WHAT YOU ARE ASKED TO DO
Below are some records. Return exactly their lines from the one containing "Given: Expand the Input Type dropdown" through the one containing "You are a GUI", and drop the pictures.

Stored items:
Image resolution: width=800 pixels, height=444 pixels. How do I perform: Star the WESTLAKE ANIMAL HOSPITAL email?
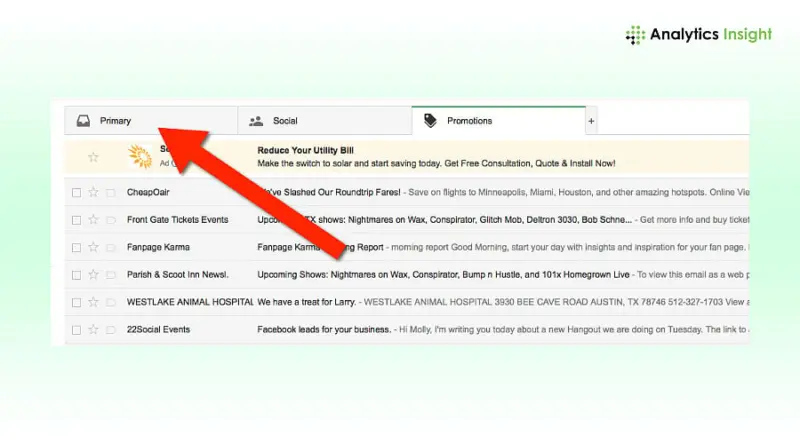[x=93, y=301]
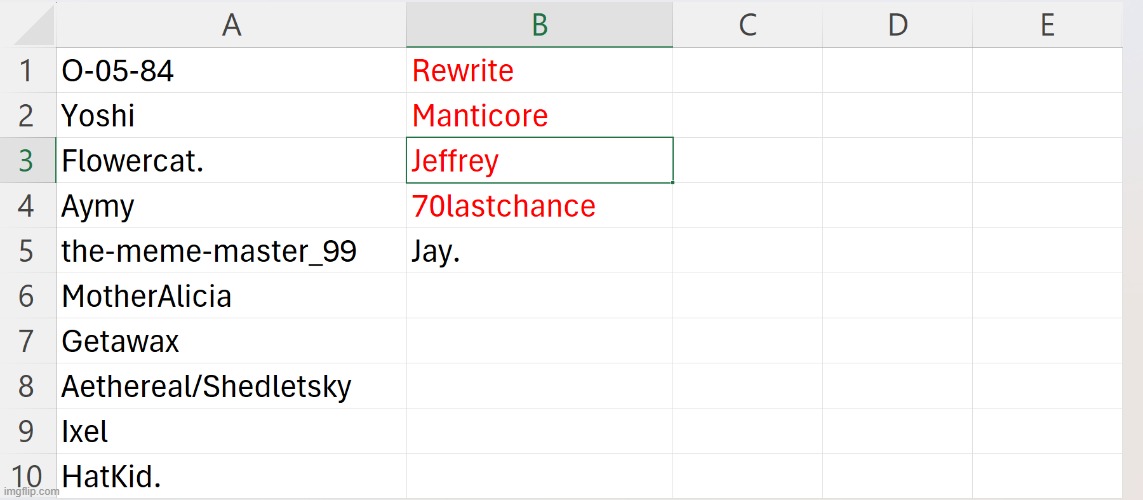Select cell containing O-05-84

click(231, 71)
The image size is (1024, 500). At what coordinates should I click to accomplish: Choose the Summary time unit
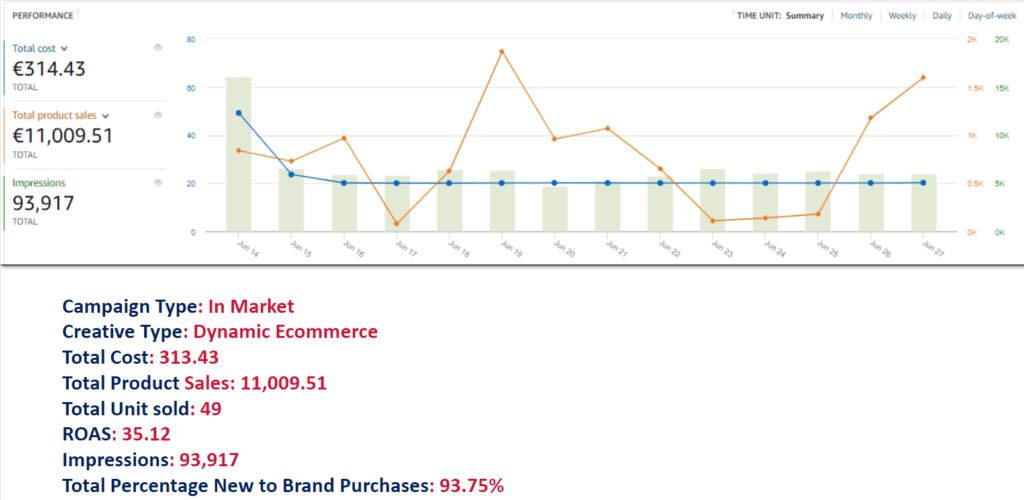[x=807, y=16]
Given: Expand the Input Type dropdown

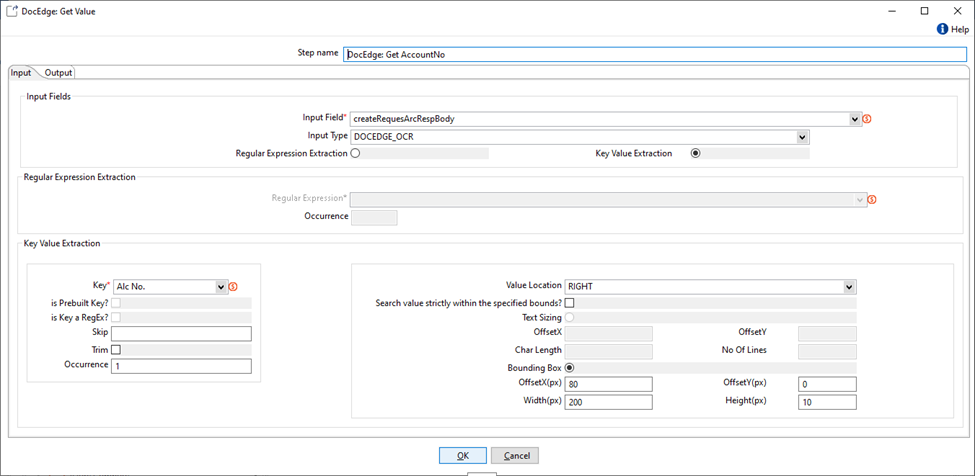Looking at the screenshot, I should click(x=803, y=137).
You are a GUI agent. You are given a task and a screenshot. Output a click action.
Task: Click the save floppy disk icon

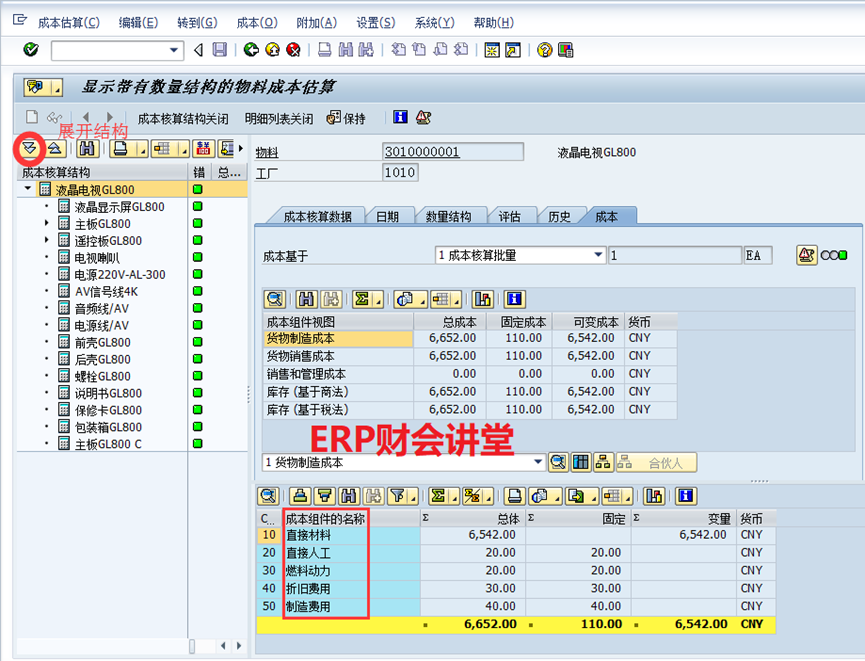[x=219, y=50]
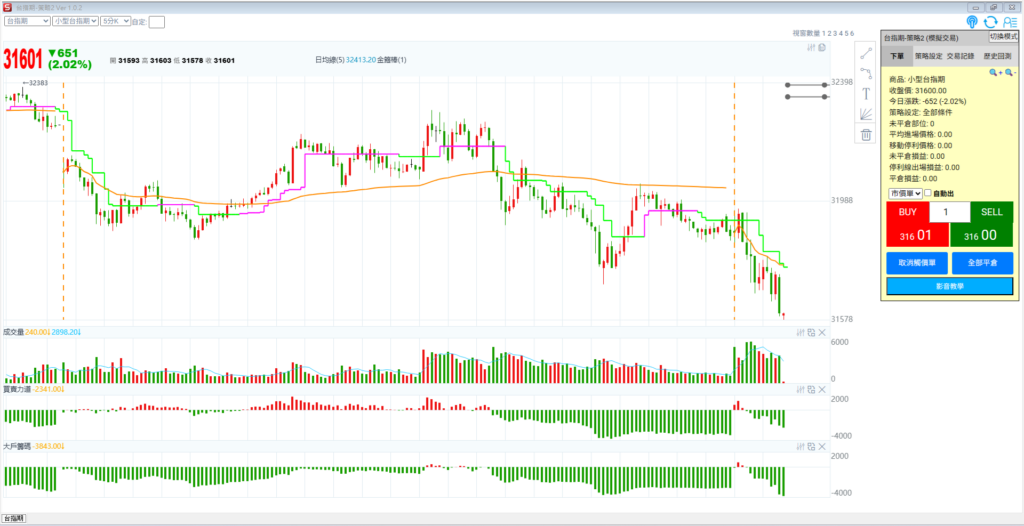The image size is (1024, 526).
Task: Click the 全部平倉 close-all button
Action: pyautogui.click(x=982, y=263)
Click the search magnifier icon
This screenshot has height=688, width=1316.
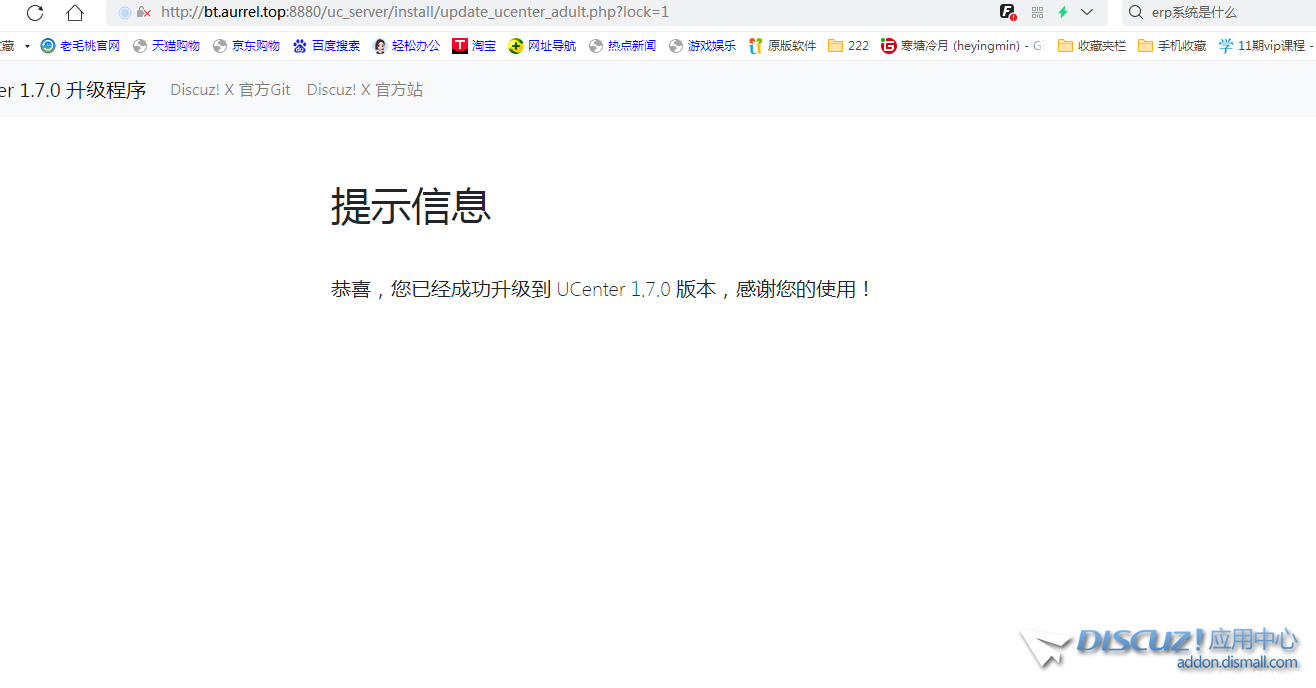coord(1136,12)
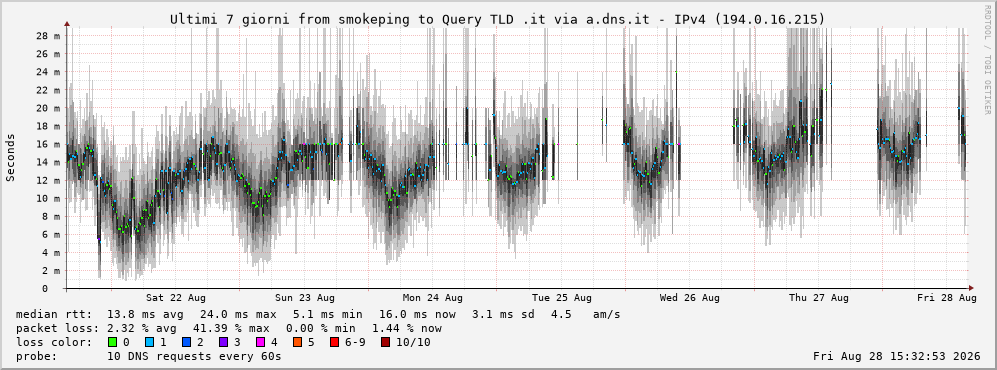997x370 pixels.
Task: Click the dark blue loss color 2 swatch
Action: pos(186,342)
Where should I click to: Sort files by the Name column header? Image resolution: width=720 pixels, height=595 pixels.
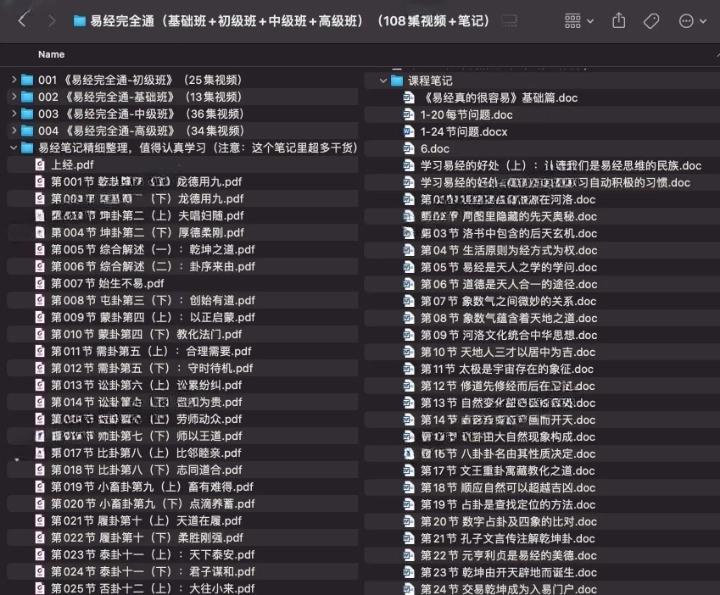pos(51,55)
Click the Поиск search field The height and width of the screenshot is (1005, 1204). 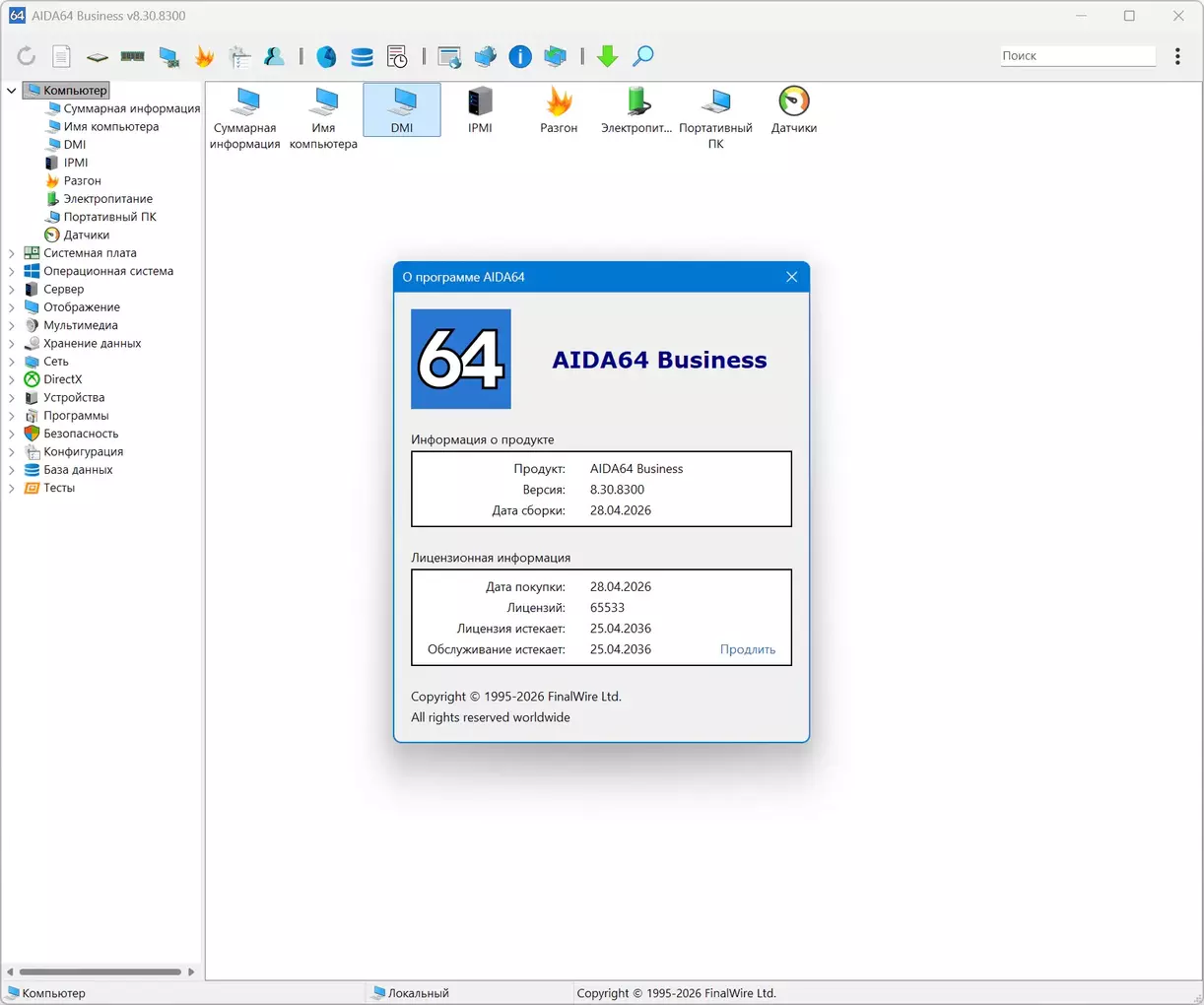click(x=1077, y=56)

EXPECTED OUTPUT
Given: Expand the Input Type dropdown

Looking at the screenshot, I should click(x=803, y=137).
You are a GUI agent. You are given a task and a screenshot. Output a click action.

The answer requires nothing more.